Conjunto de tarefas -
1. Reproduza fielmente, do texto sobre o artigo 385 do CPP, tudo o que vai de "Resumo: A discussão" até "é o Judiciário?".
2. Explique, em uma a três frases, com que finalidade foi proposta a ADPF no STF, conforme o texto sobre o artigo 385 do CPP.

Documento de origem -
· · · ·
Resumo: A discussão é transcendente: qual é o real papel do Ministério Público? É titular da ação penal ou apenas comodatário, sendo que, na verdade, o dono é o Judiciário?
1. A ADPF interposta no STF
Há alguns dias, em nome da Anacrim, propusemos (Lenio Streck, Jacinto Coutinho, Marcio Berti, James Walker e Victor Quintieri) ADPF para ver declarado não recepcionado o artigo 385 do CPP, que diz:
“nos crimes de ação pública, o juiz poderá proferir sentença condenatória, ainda que o Ministério Público tenha opinado pela absolvição, bem como reconhecer agravantes, embora nenhuma tenha sido alegada”.
· · · ·
Material fornecido -
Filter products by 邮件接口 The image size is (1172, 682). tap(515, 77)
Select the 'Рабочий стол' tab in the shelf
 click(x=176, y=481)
· · · ·
Soluções por tarefa -
1.
Resumo: A discussão é transcendente: qual é o real papel do Ministério Público? É titular da ação penal ou apenas comodatário, sendo que, na verdade, o dono é o Judiciário?

2. A ADPF foi proposta, em nome da Anacrim, para que o artigo 385 do CPP fosse declarado não recepcionado. Esse dispositivo autoriza o juiz, nos crimes de ação pública, a proferir sentença condenatória ainda que o Ministério Público tenha opinado pela absolvição. Autoriza também o reconhecimento de agravantes, embora nenhuma tenha sido alegada.